一人になれば成功率は上がり、何とか落第することはなかった。
そんな中、新しく就任した魔法庁長官から「四聖の平等」という大義名目で、私に傀儡が支給された。
傀儡、魔法人形。
とんでもなく高価な魔具で、魔法の遠隔操作ができる代物だった。
傀儡に指定の魔法をかけ、私の代わりに傀儡を現地に向かわせると、遠く離れたところからでも傀儡から魔法を発することができる。つまり、学校を理由にした休みは取らせない、ということだ。
四聖ならそれくらいできて当たり前と長官は言った。四聖の派遣はそう多いものではないのだから、と。
支給金がギルドに振り込まれていないことも、ずっと放置されていた。何かの間違い、確認する、使い込んだのでは? いつも適当な回答だった。

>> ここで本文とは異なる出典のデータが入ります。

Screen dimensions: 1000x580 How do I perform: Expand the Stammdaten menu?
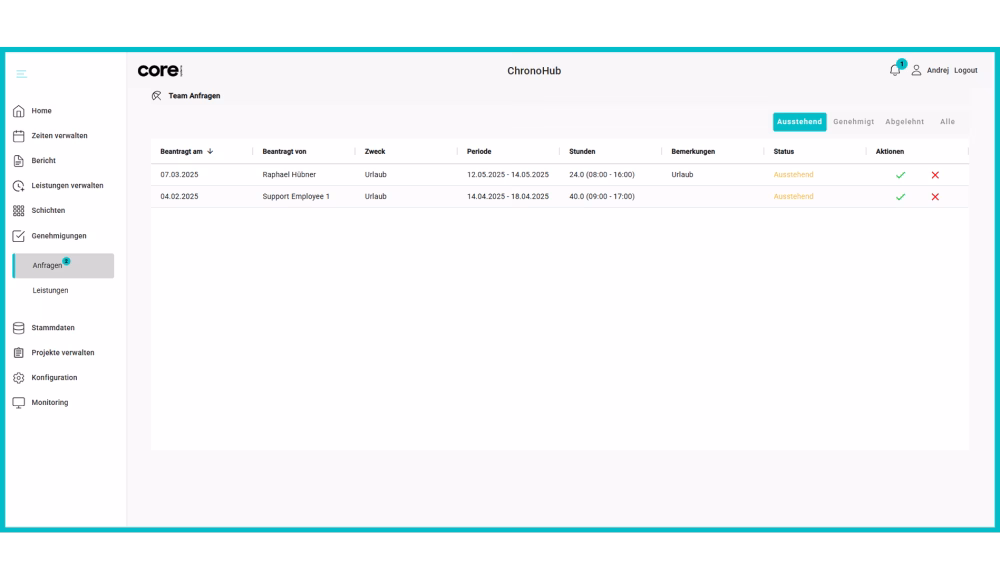click(x=52, y=328)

傀儡が魔法騎士団に運び込まれ、部屋を出る役人の声が聞こえた。
「まったく貴族のお嬢様の暇つぶしにこんなもんまで支給するとは」
自分に向けられる悪意に嫌気がした。
嫌な言葉は忘れよう。
…早めに引退を考えたほうがいい。
相談をしたくても父は忙しすぎた。母はこの件にかかわっておらず、兄ももうしばらく留学中だ。
姉と「リュート様」はうまくいっているようだったけど、結婚まで考えているかどうかはわからない。私の家は侯爵の爵位を持っている。来年の姉の卒業後、「相応」の婚約者をあてがわれることも考えられる。
姉はどうしたいんだろう。姉の意志がわかったところで、その願いは叶うんだろうか。父はどう思っているんだろう。
数日後、傀儡を使った防御魔法の依頼が来た。
昼間の討伐…。
それは、授業を受けながら戦え、ということだった。